● **TRY IT**
For this task, copy all of the data below exactly and skip the pictures.

● **RECORDS PROVIDED**
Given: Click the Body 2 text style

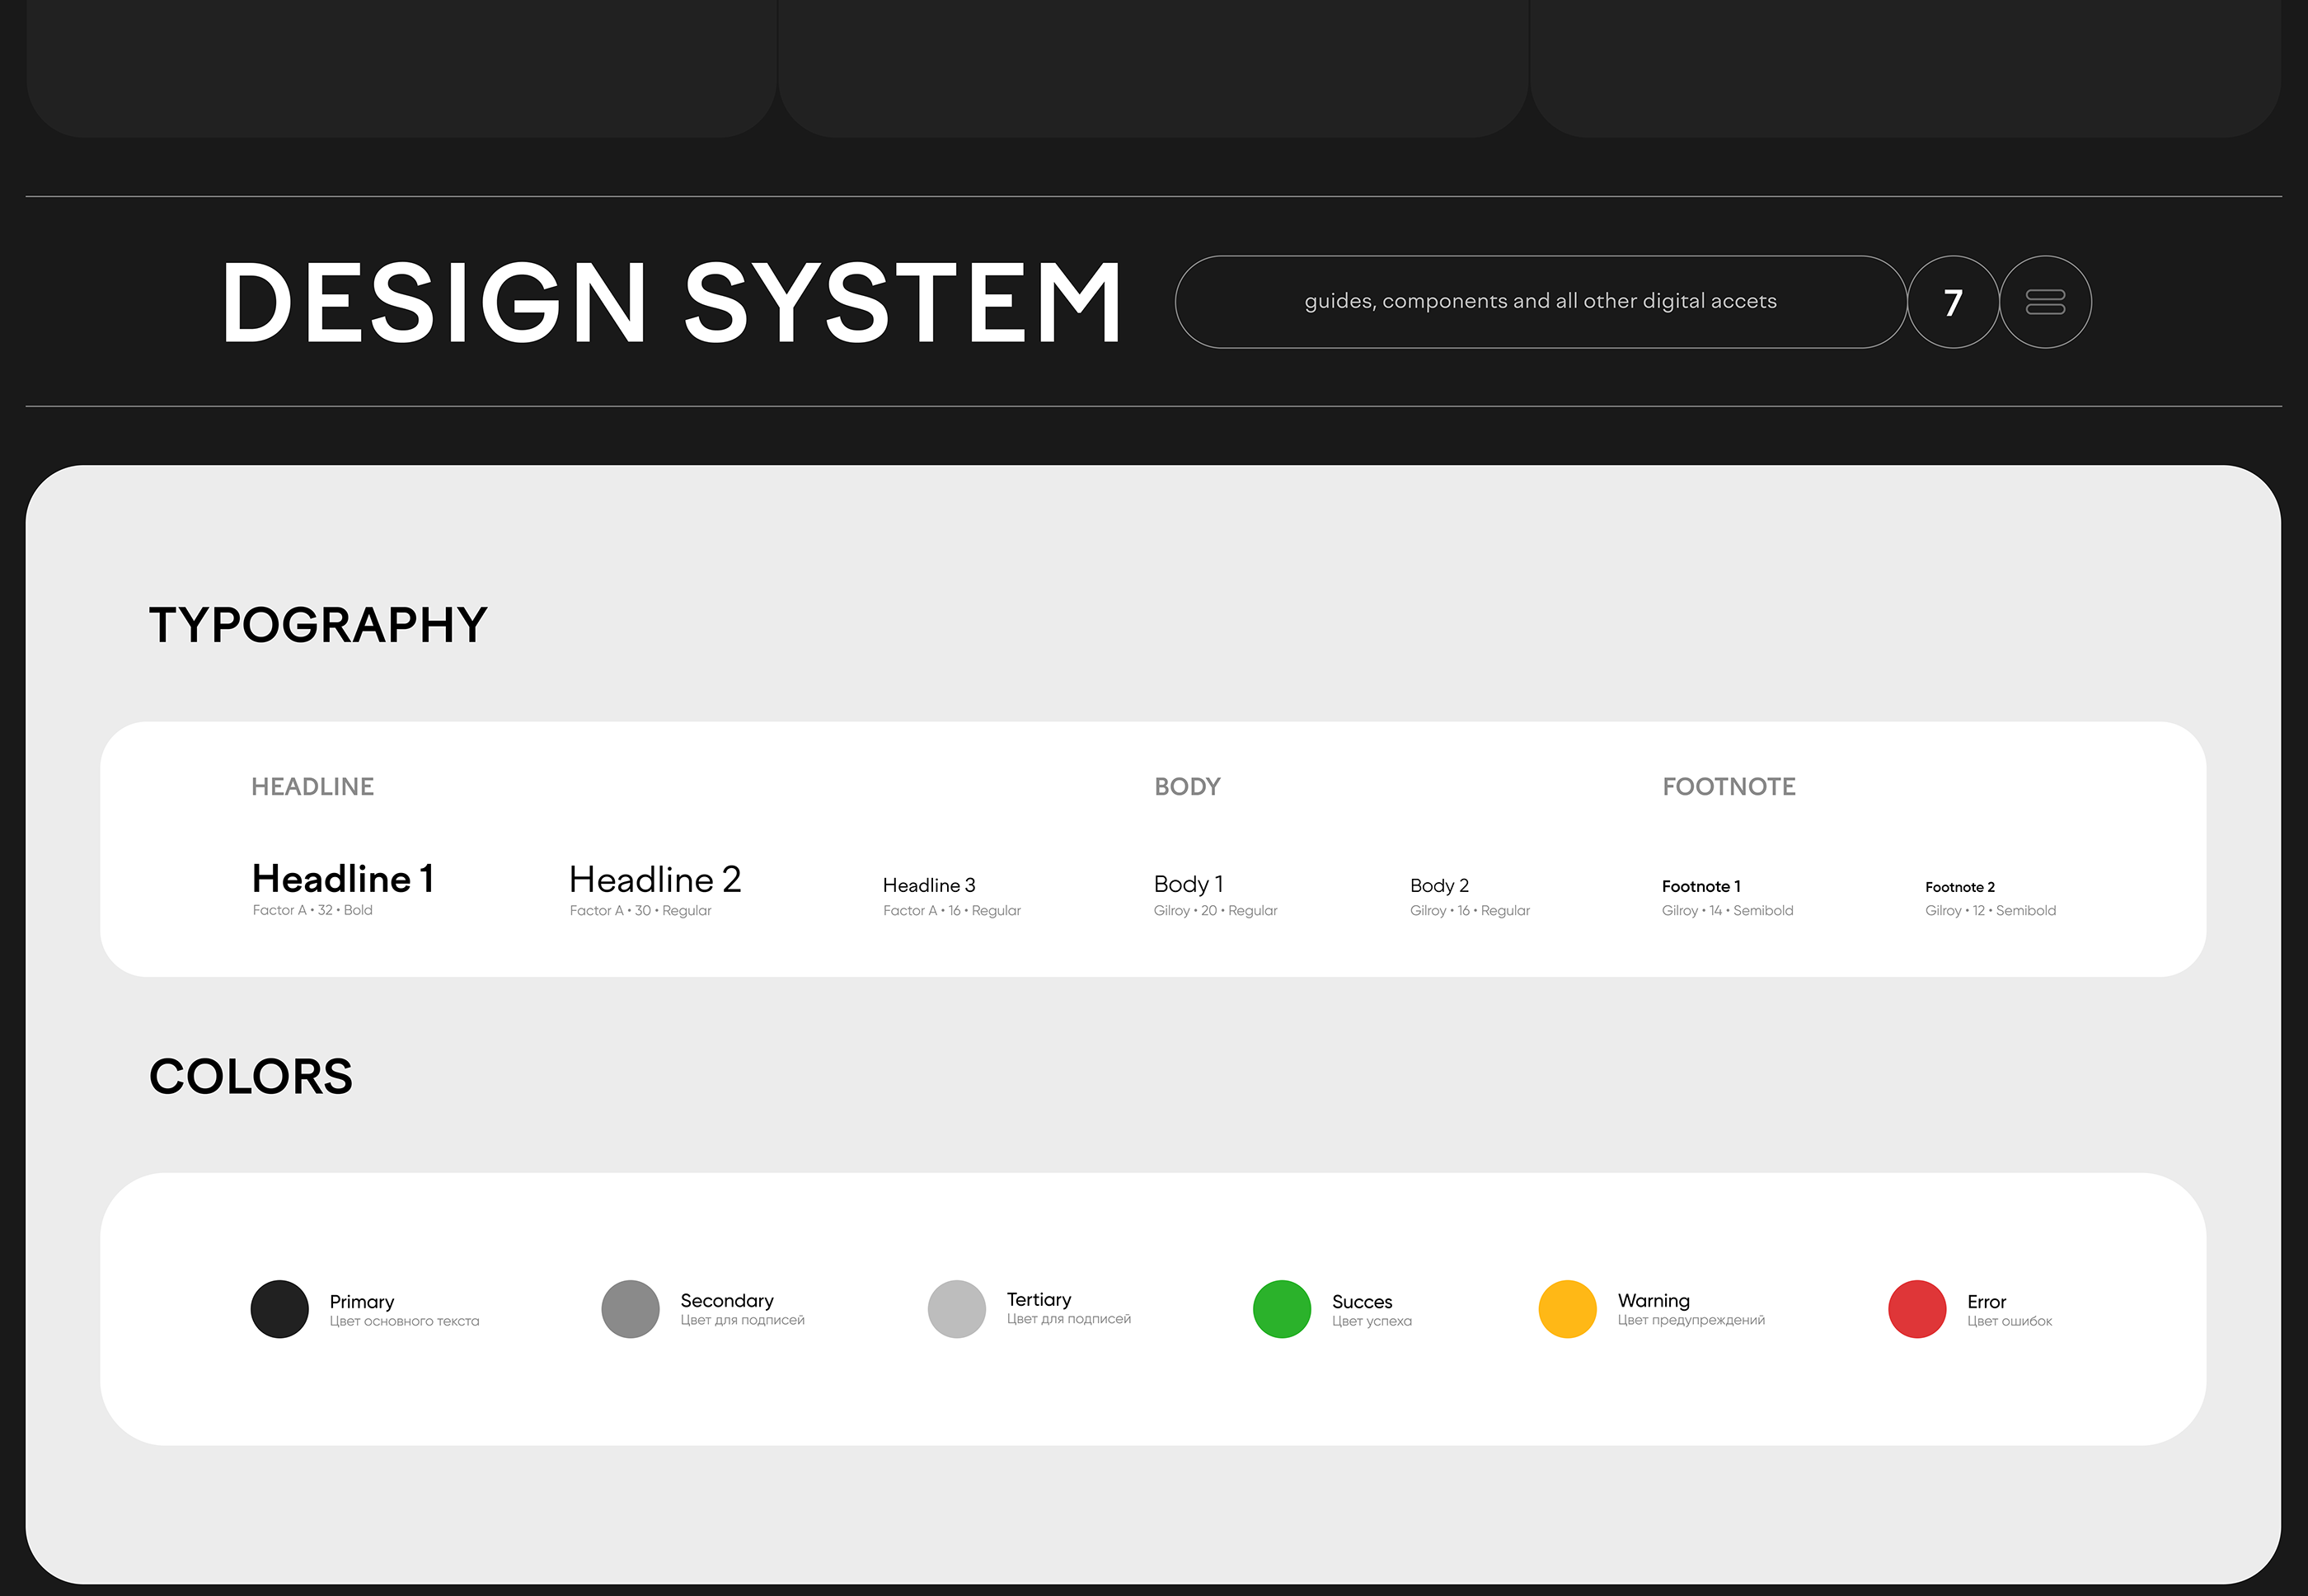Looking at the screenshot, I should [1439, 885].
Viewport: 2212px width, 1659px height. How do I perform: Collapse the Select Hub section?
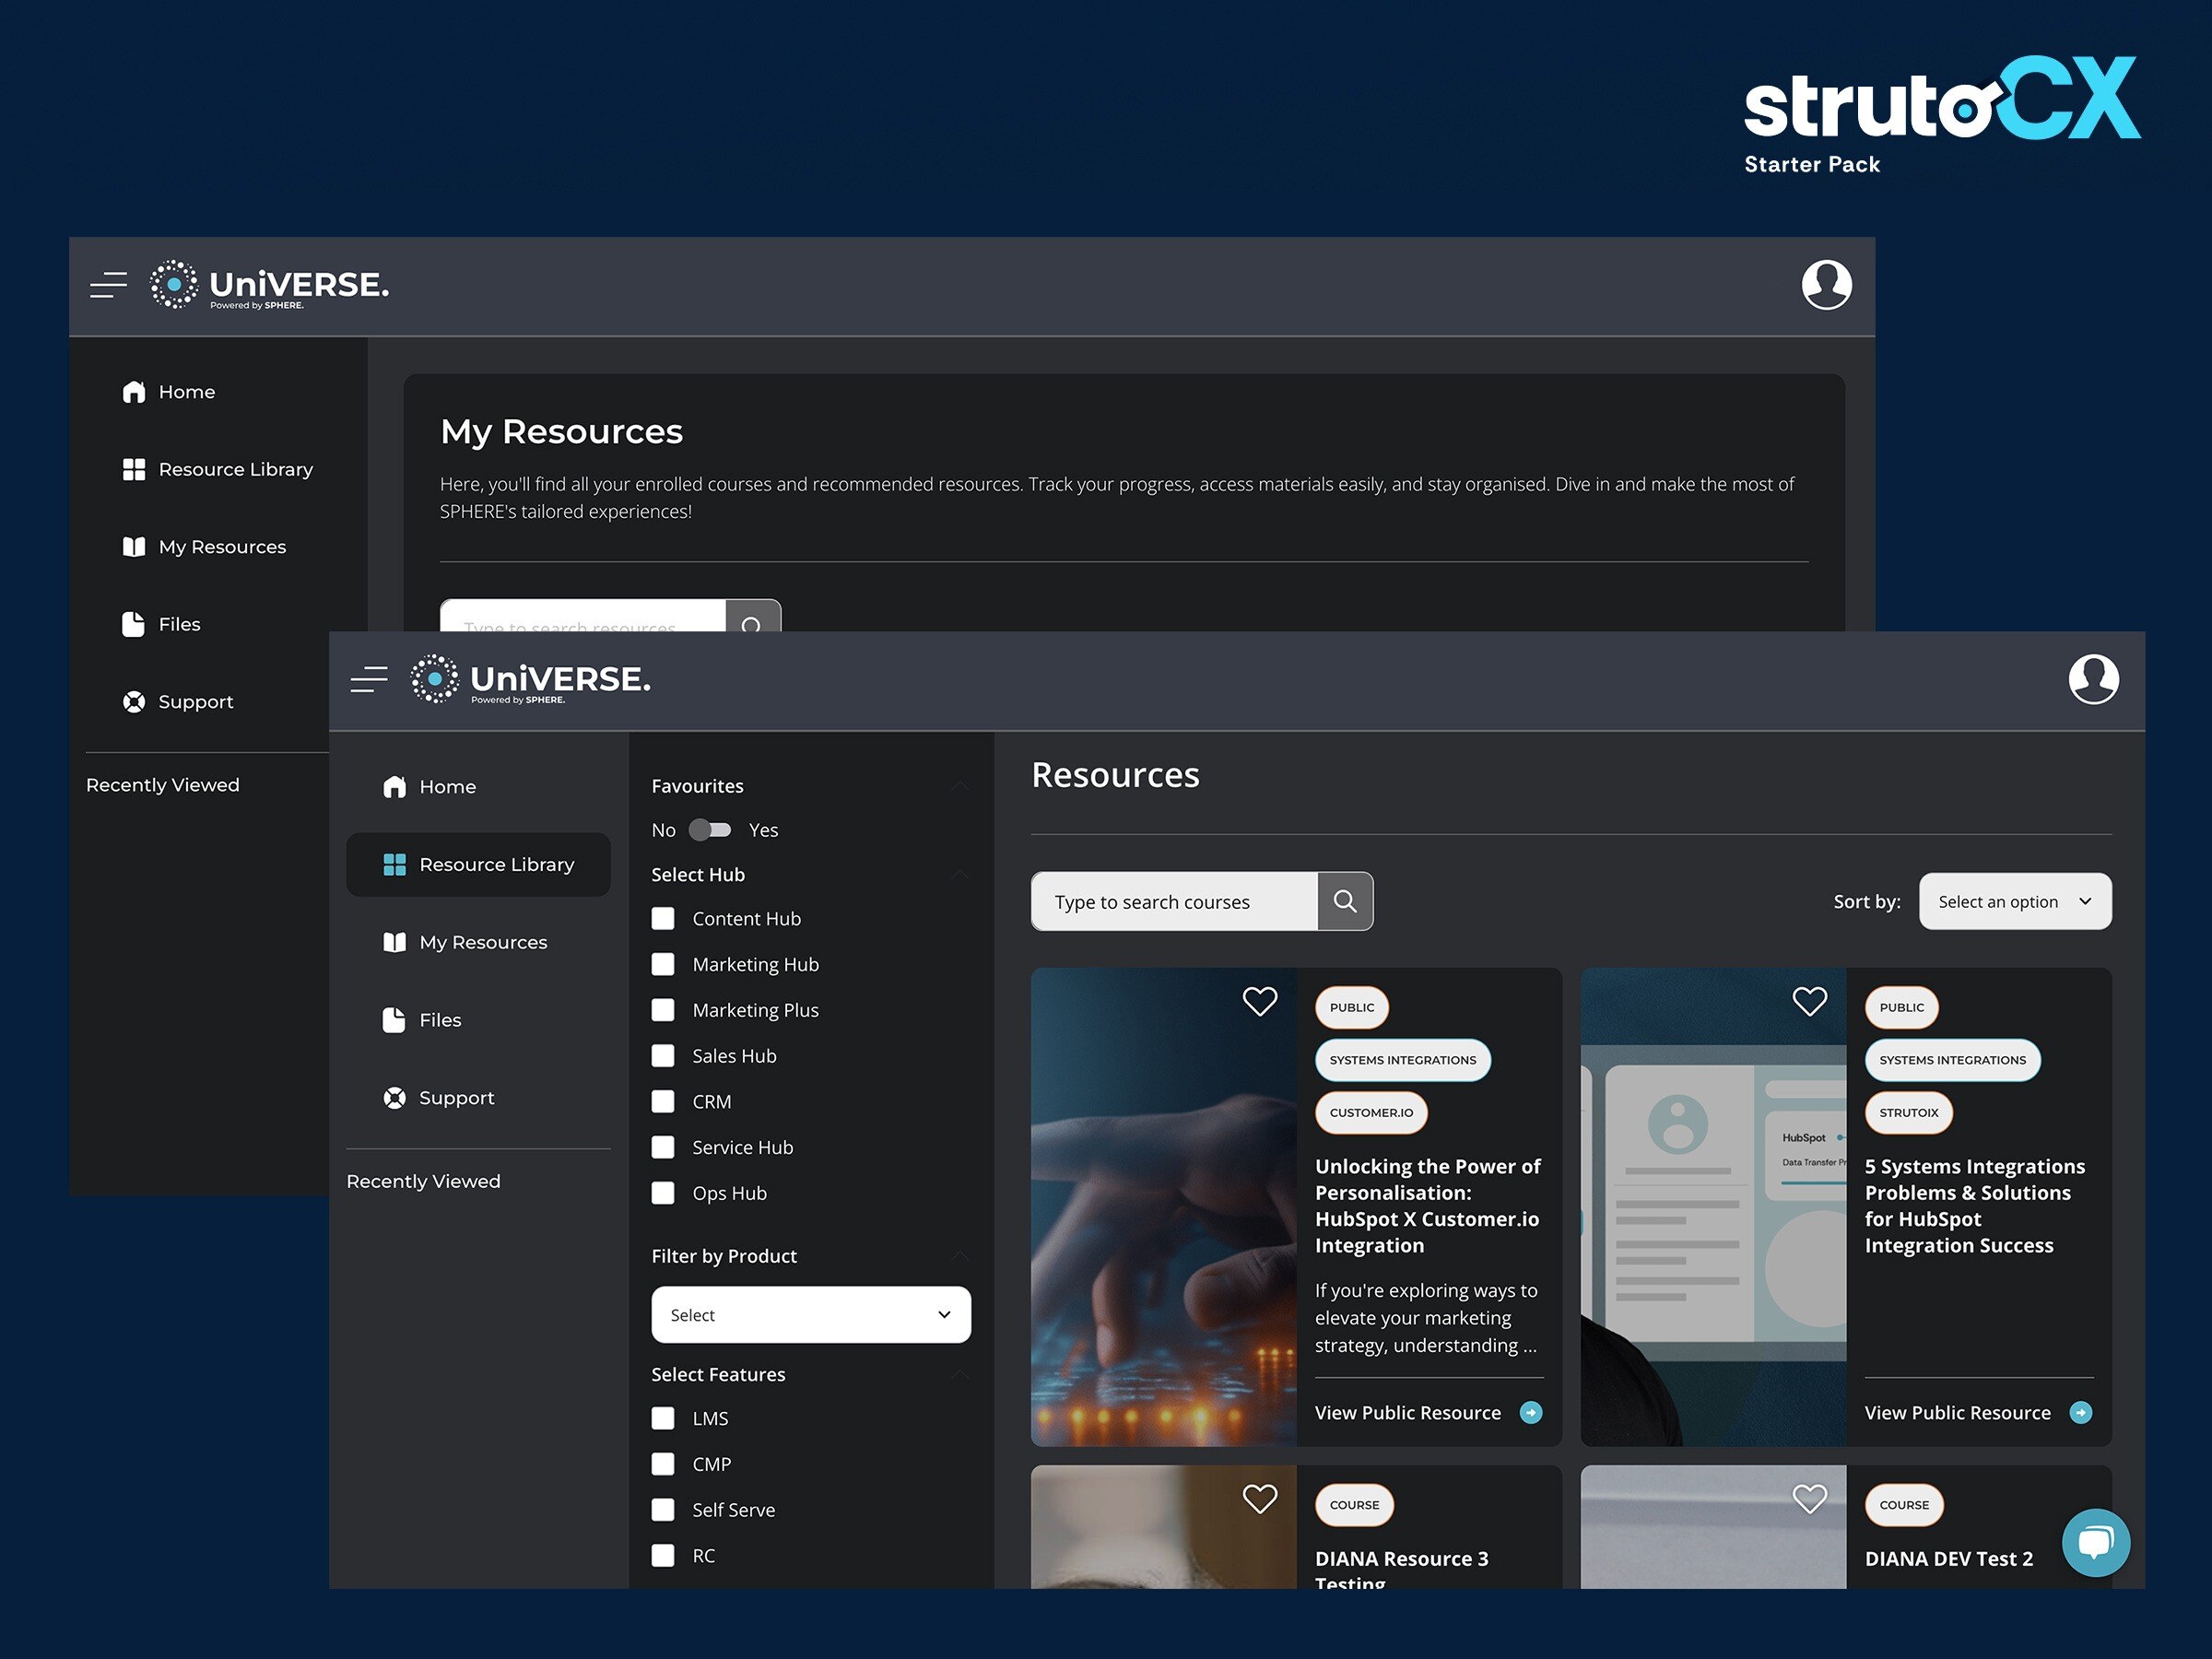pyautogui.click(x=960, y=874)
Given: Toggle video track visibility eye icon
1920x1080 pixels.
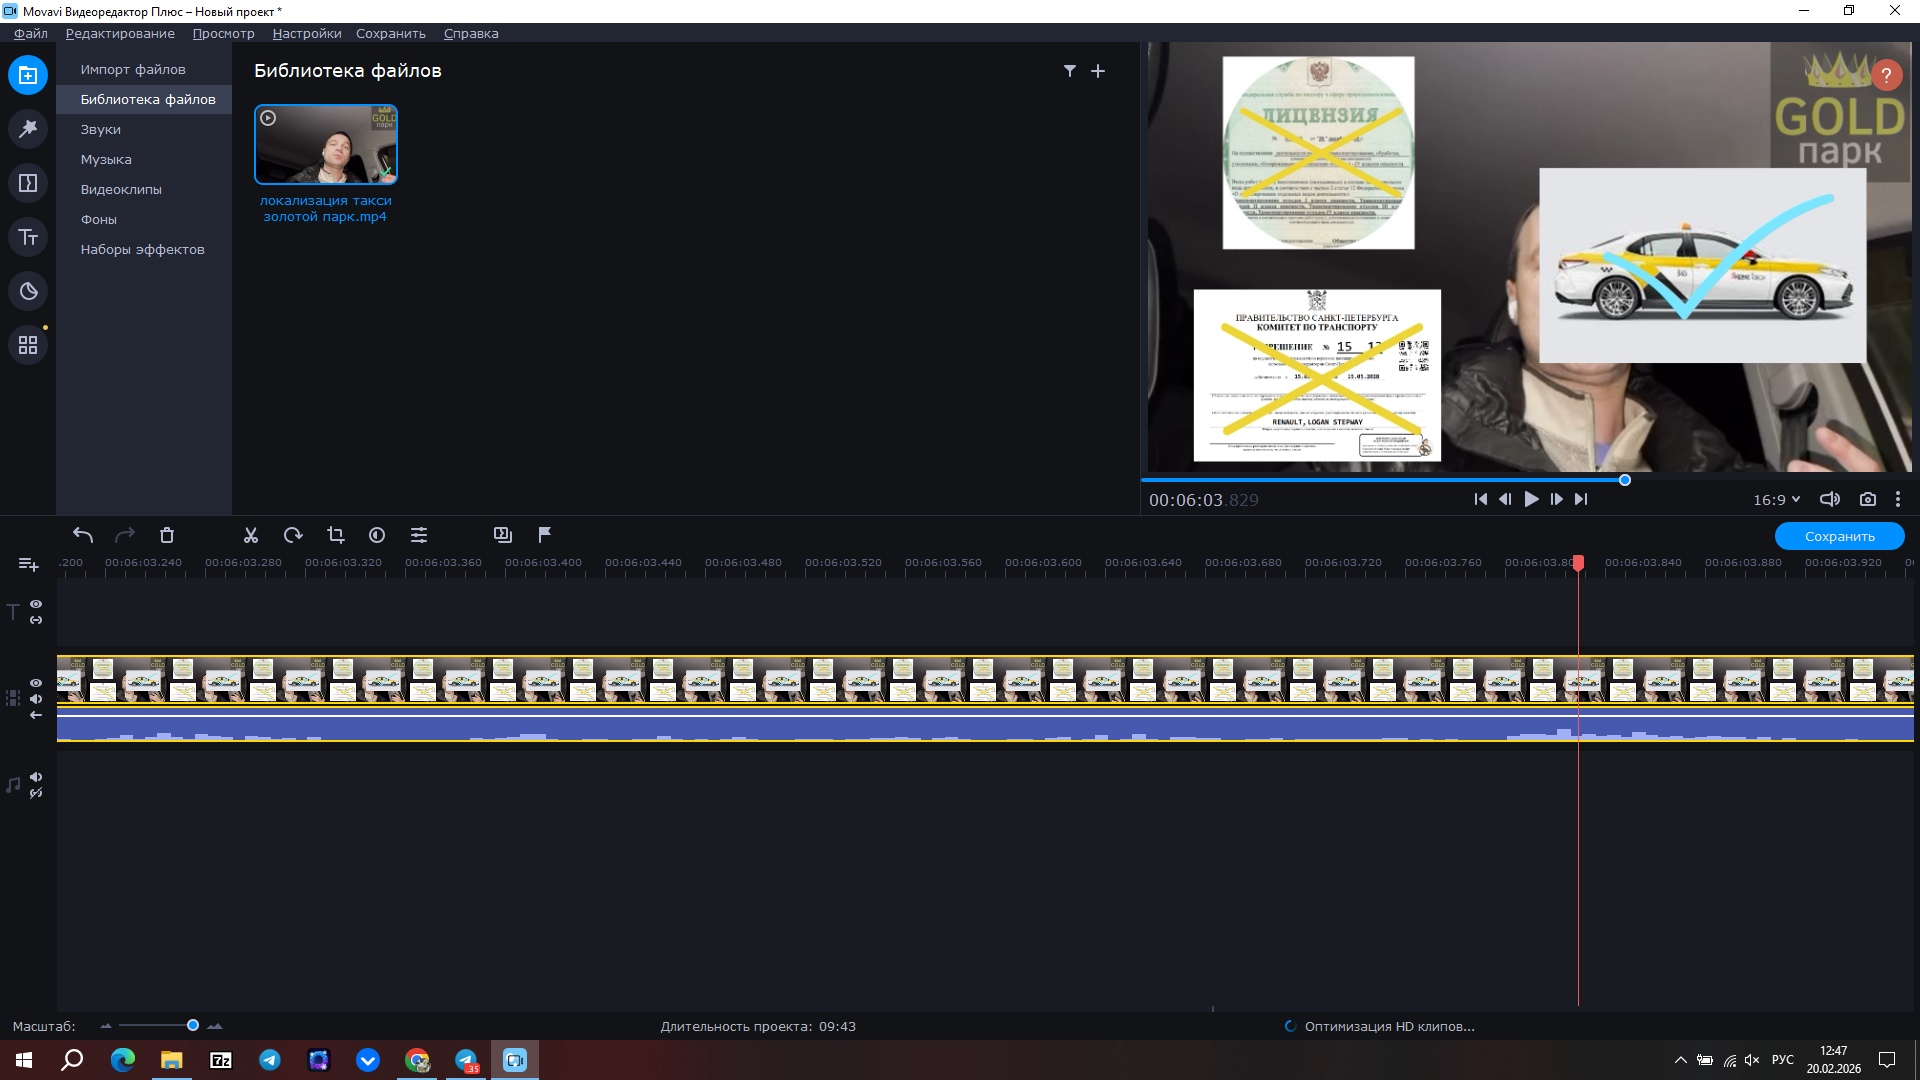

● **ANSWER FOR THE TASK**
Given: Click the Body 2 text style

Looking at the screenshot, I should [1439, 885].
Viewport: 2212px width, 1659px height. How do I perform: Collapse the Select Hub section?
pyautogui.click(x=960, y=874)
Given: Toggle video track visibility eye icon
1920x1080 pixels.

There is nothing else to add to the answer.